The Asia-Pacific subsidiary recently issued a statement reporting it has relocated its regional headquarters from St Leonards to larger premises in North Sydney equipped with training and testing facilities.
However, Network Associates now claims its Asia-Pacific business is the fastest-growing region for the company in terms of revenue and staff numbers. Headcount is up from 19 to more than 300 during the past three years, the company claims.
The assertions follow news the company expects to lose between $US130 million and $140 million for the fourth quarter on revenue that is 25 per cent lower than once predicted, according to preliminary financial results.
For the year, the company expects to report a loss of between $84 million and $94 million. The company saw the biggest shortfall in Sniffer analysis tool sales, with anti-virus software sales meeting expectations.
The revenue shortfall was followed by an executive overhaul at the company's US headquarters which then saw the appointment of George Samenuk as CEO and president last week. Samenuk was most recently CEO and president of Tradeout, a privately held global online exchange for business surplus.
NAI had announced previously that CEO Bill Larson, president Peter Watkins, and CFO Prabhat Goyal were stepping down.
Precipitating the executive exodus was an announcement of a significant revenue shortfall for the fourth quarter. The company attributed its woes to decisions by distributors to dramatically reduce their inventory of NAI products and weak user demand in the fourth quarter.

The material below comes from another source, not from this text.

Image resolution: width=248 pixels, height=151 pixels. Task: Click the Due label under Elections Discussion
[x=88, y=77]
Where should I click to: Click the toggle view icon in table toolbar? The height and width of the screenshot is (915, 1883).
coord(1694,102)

The company's poor financial results were directly related to internal management problems and do not reflect a softening of the IT security market, industry analysts said.

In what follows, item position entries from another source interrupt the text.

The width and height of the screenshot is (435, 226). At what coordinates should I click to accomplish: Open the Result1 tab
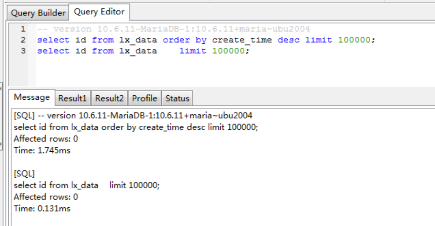[72, 98]
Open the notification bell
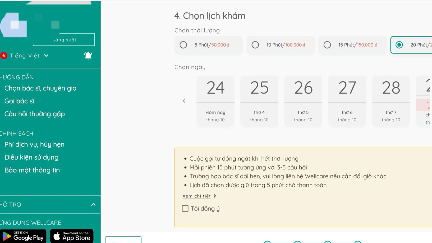This screenshot has height=243, width=432. click(x=88, y=56)
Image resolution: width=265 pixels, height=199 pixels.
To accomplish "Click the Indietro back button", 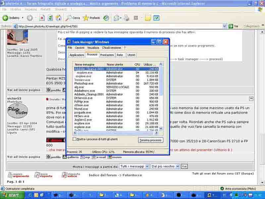I will pos(12,18).
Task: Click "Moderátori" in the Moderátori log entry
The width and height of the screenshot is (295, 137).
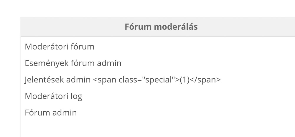Action: [47, 96]
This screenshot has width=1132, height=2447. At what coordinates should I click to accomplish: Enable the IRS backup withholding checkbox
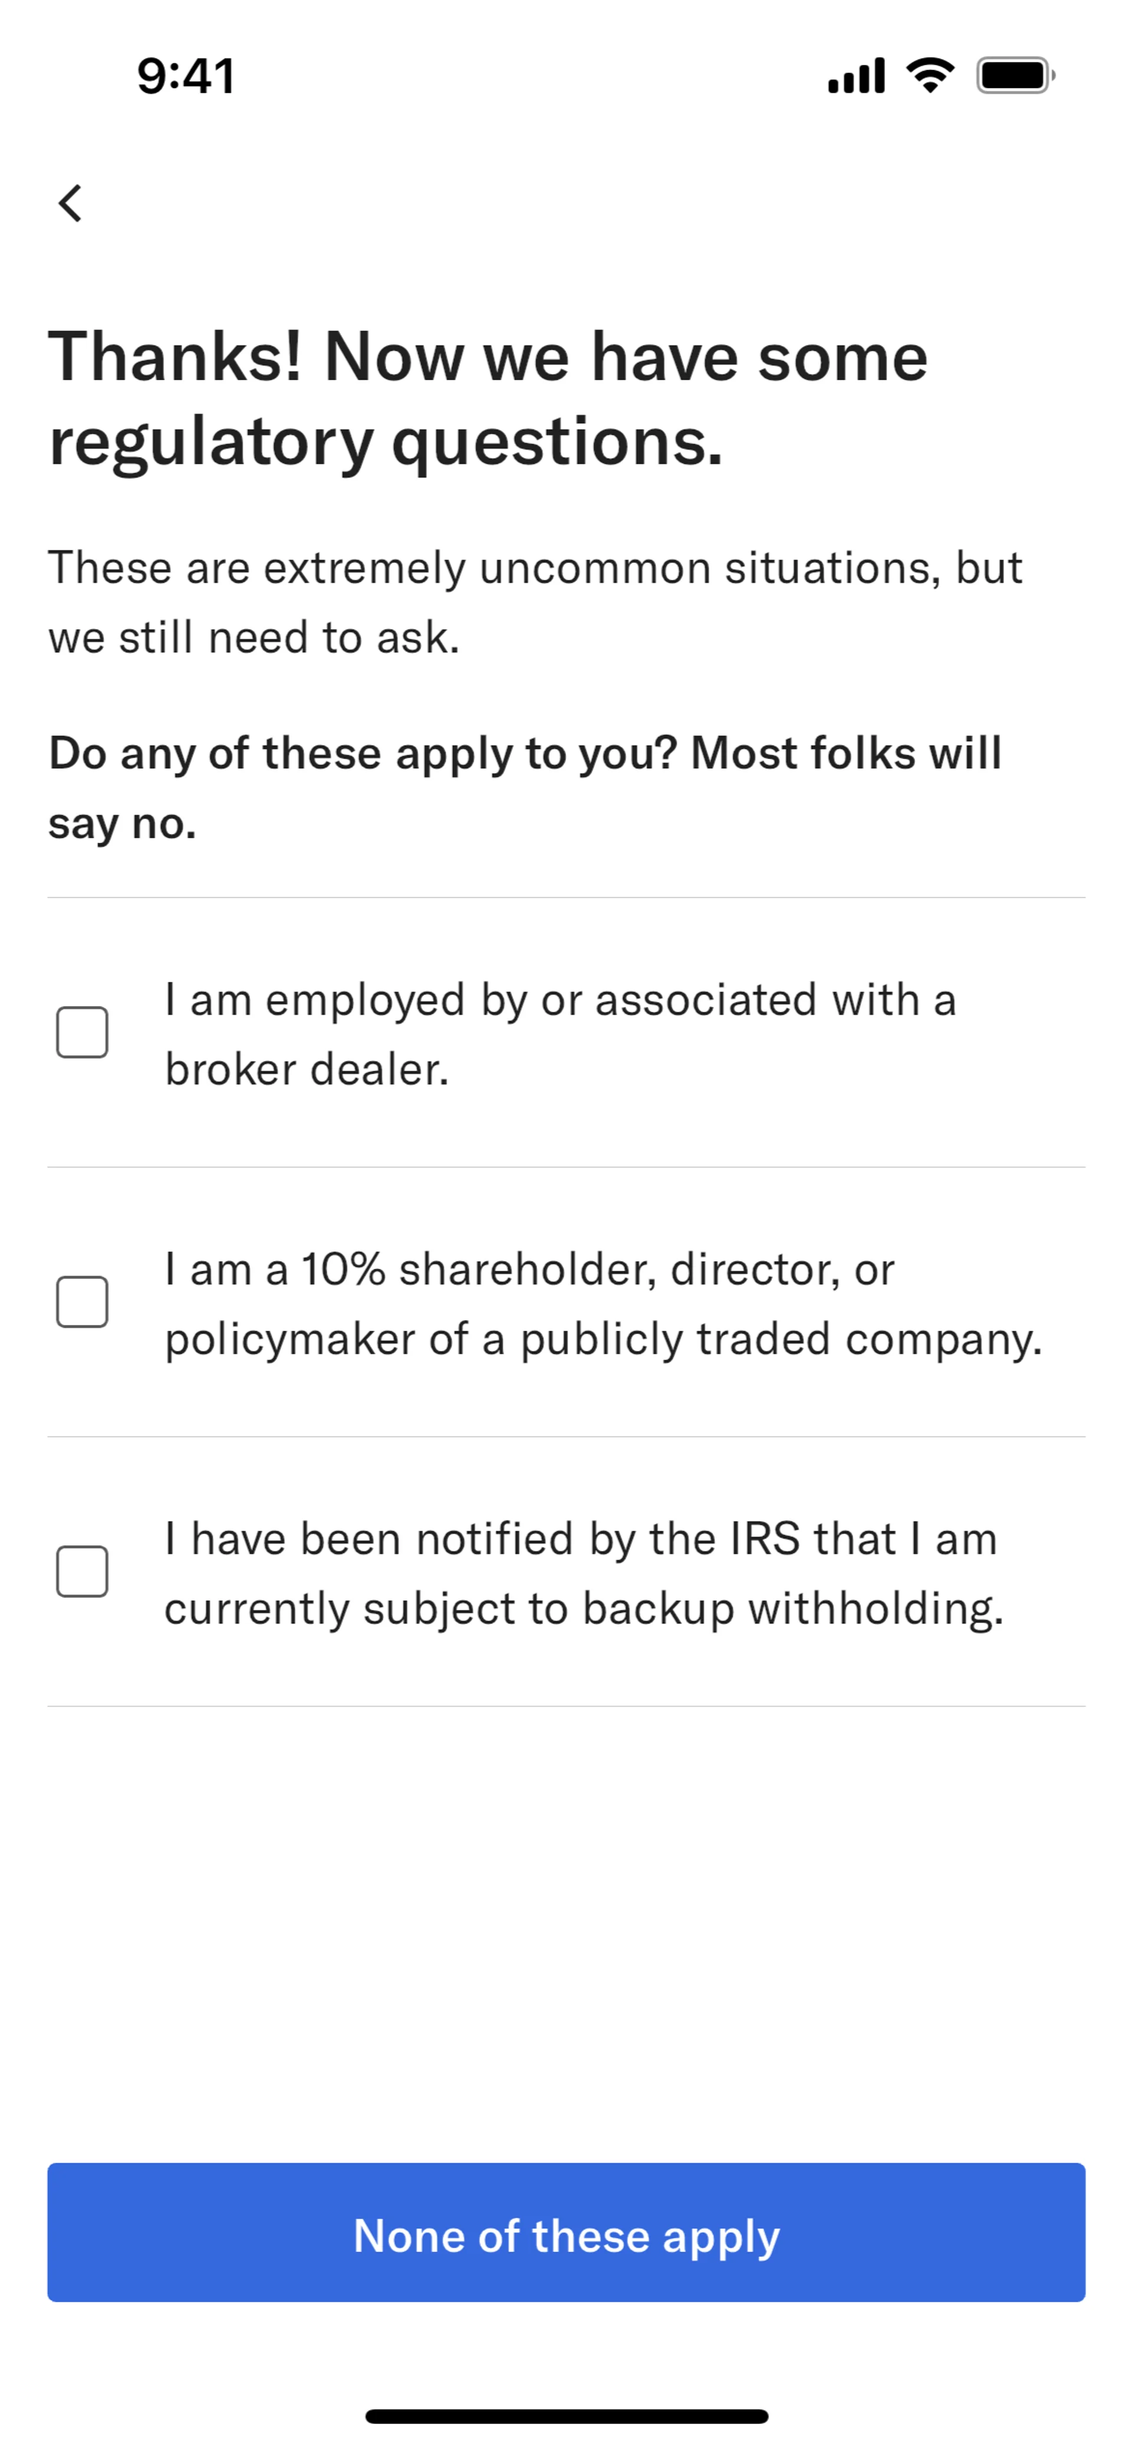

Chris Christiansen, an analyst at IDC, said Network Associates' recent problems involved its US business partners. "It looks like the channel got stuffed, and the channel couldn't move product," he said. "As a result, the channel sent the product back. It's a channel management issue."
To tackle problems with its distributors, NAI plans to transition its revenue recognition from a sell-in to a sell-through model. The company has elected not to replenish distributor sales made during the fourth quarter and to take inventory returns as requested by distributors. But these moves may have come too late to stave off a lawsuit filed last week on behalf of shareholders that accuses Network Associates of inflating its stock price by improperly booking its revenue.

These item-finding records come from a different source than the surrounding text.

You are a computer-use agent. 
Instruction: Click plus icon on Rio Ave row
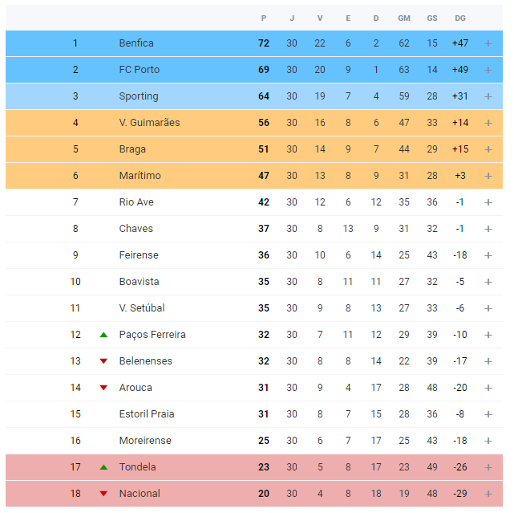(x=488, y=202)
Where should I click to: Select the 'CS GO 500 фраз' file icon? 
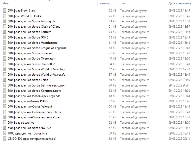click(5, 139)
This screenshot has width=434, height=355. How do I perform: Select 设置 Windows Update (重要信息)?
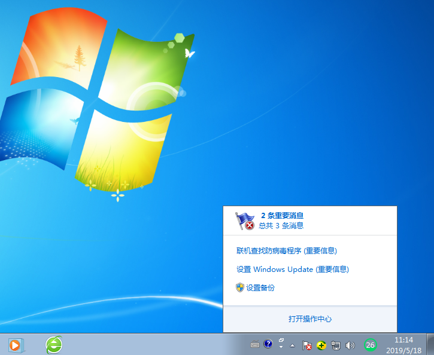292,270
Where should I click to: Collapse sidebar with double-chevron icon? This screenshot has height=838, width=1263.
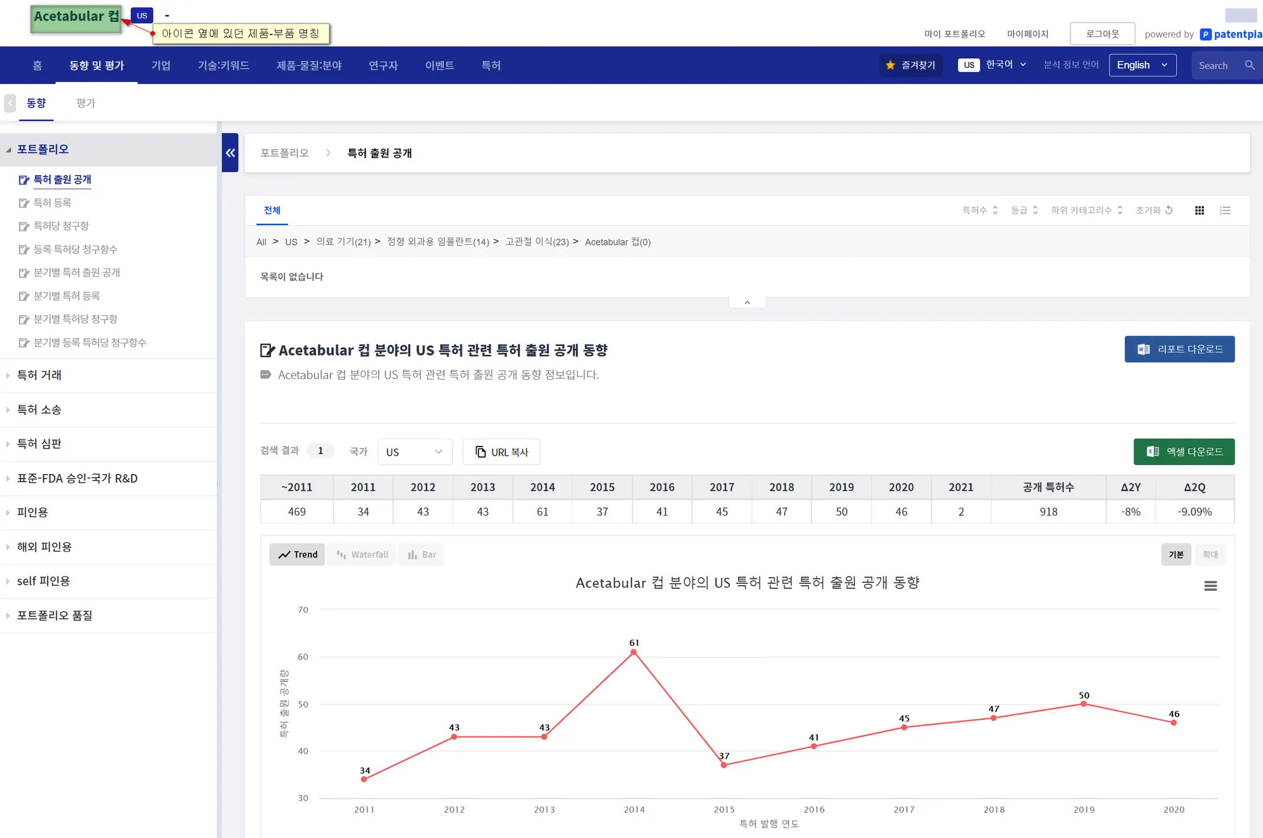[x=230, y=153]
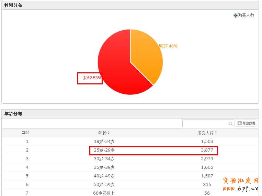This screenshot has height=196, width=262.
Task: Sort by the 成交人数 column arrow
Action: (216, 133)
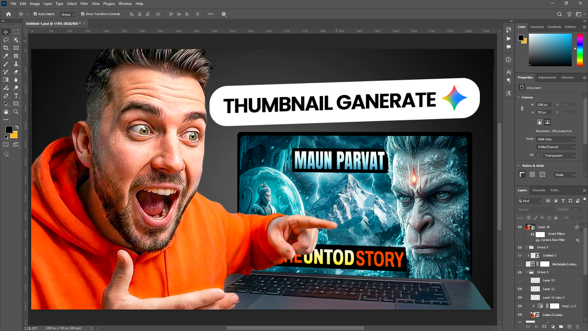Open the Adjustments panel tab

tap(547, 78)
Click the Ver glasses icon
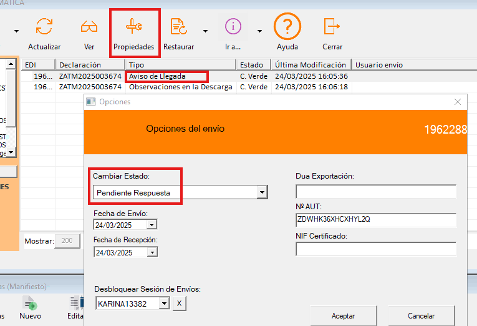 click(x=89, y=27)
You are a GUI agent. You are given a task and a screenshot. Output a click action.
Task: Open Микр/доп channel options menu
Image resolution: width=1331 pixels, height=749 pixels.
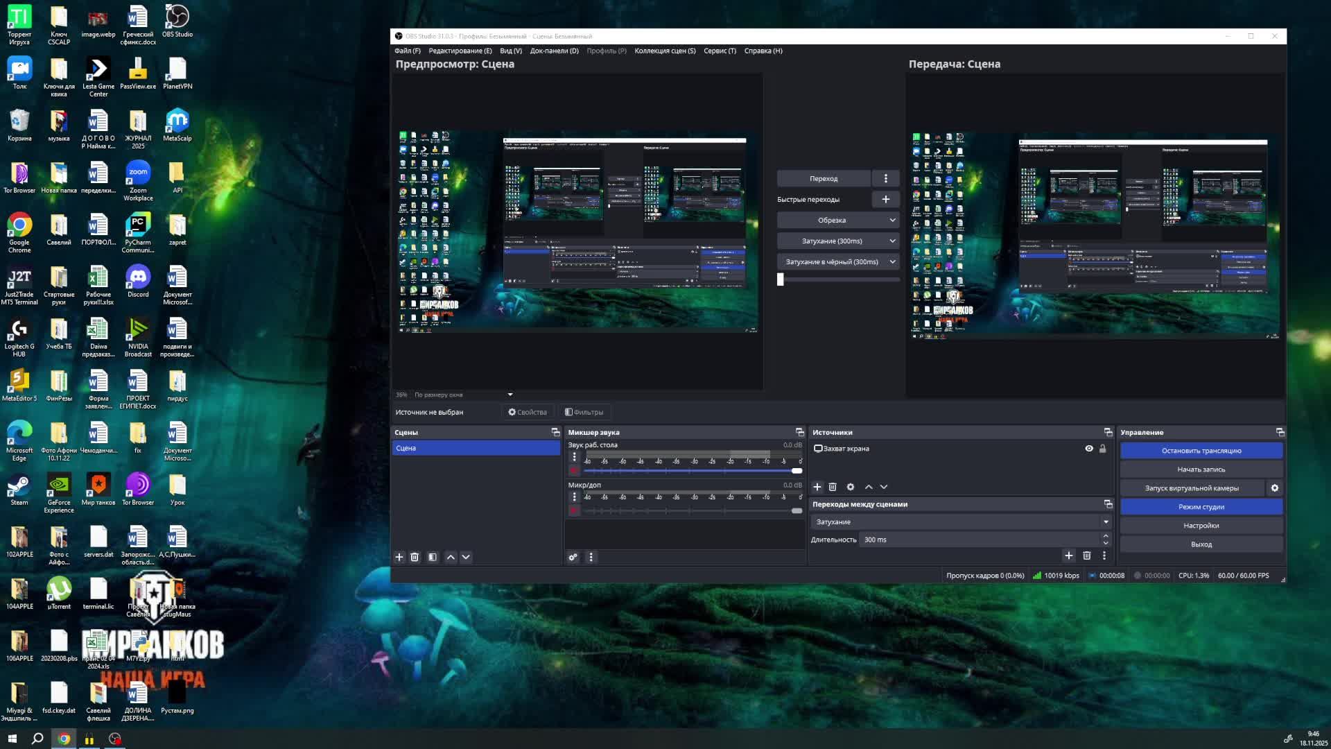point(574,497)
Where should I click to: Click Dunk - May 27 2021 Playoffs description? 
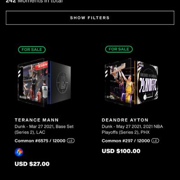[132, 129]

Network Associates' channel management problems are not new, said Eric Hemmendinger, research director for information security at Aberdeen Group.
The company had similar "channel-stuffing" problems in the first quarter of 2000, he said. Although the company now is not struggling to bring products to market, employee turnover could potentially cause problems that would affect enterprise users, he said. "[Problems with employee retention] can impact their ability to deliver new products and support customers," Hemmendinger said.
The first goals to getting the company back on track will be to focus on "blue chip" customers and to expand market share by honing a "maniacal focus" on customers, expanding growth in Europe and Asia, and closing sales on its products, Samenuk said.